NASA is internally divided into major program areas, each of which receives funding to manage their own projects. Funding varies year-to-year, but generally about 50% of NASA's annual budget is spent on human spaceflight activities, 30% on robotic missions and scientific research, and the remainder split between aeronautics, technology development programs, staff salaries, facilities management, and other overhead. NASA requested $25.2 billion in fiscal year (FY) 2021 President's Budget proposal, a 11.9 percent or $2.7 billion increase from FY 2020. As can be seen in the following table, this increase is concentrated in exploration activities, with both the Deep Space Exploration Systems account and the Space Technology Mission Directorate receiving increases of a little over 40 percent in the request.
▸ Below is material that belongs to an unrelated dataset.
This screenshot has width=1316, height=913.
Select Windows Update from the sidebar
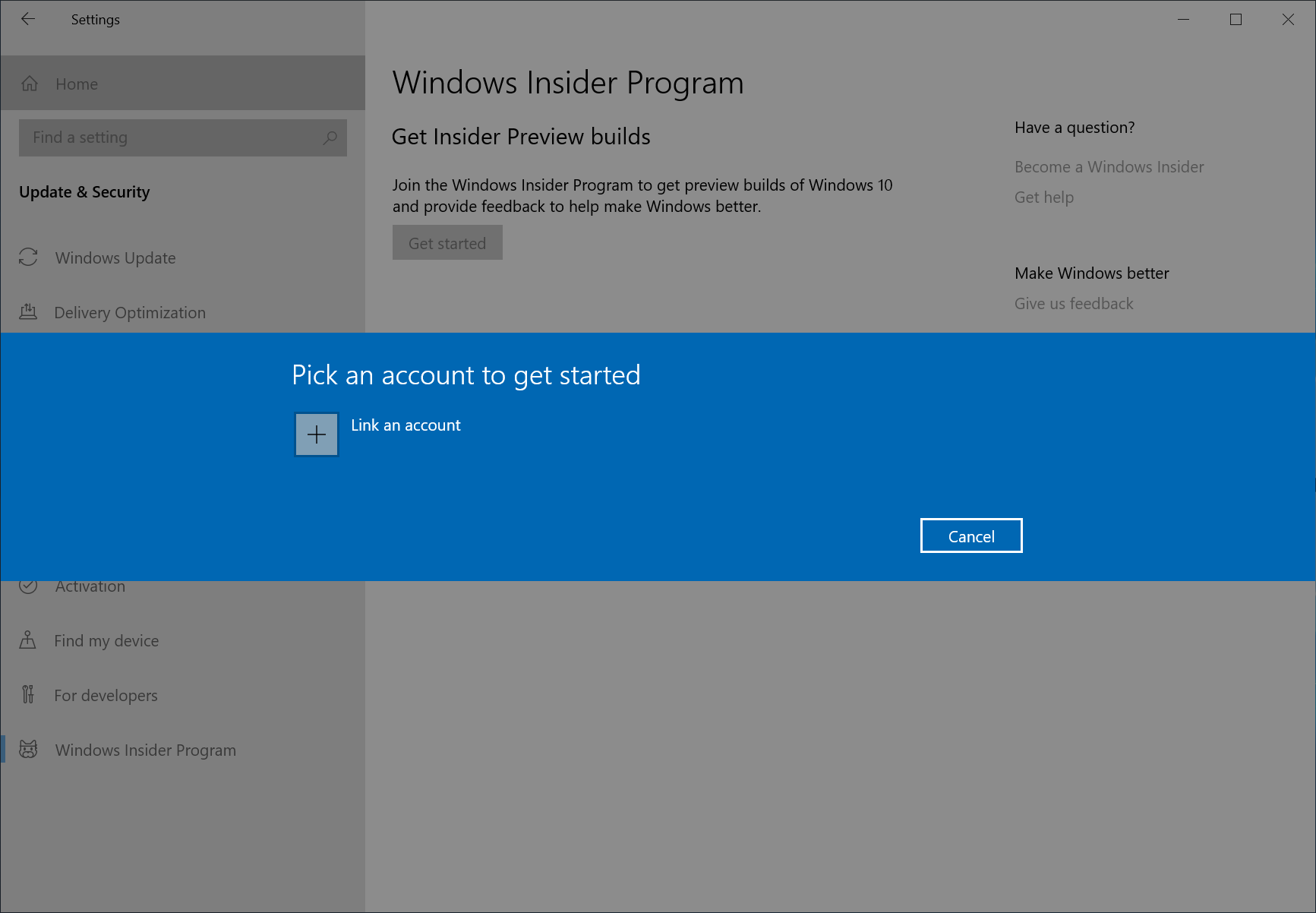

The Budget increases funding for innovative programs that would land astronauts on the Moon and support precursor missions and advanced technologies that would enable further exploration. The Budget also supports a broad range of NASA programs that are not directly supporting the Moon to Mars program, and includes reductions to some lower-performing programs.
The following table presents a summary of NASA’s FY 2021 Presidential Budget Request.
|2020 Enacted||FY 2021 Presidential Budget Proposed|
|NASA Total (in $ millions)||$22,629||$25,246|
|James Webb Space Telescope||$423||$414.7|
|Orion Crew Vehicle||$1,407||$1,400|
|Safety, Security, & Mission Services||$2,913||$3,010|
|Construction and Environmental Compliance||$373||$539|
|NASA Inspector General||$41.7||$44.2|
* Note that since FY 2019, NASA’s budget requests have proposed new names for some NASA’s programs. In the enacted FY 2019 appropriation, Education became Science, Technology, Engineering and Mathematics (STEM) Engagement. The Administration has also proposed renaming Space Technology as Exploration Technology; Exploration as Deep Space Exploration Systems; and Space Operations as Low Earth Orbit (LEO) and Spaceflight Operations.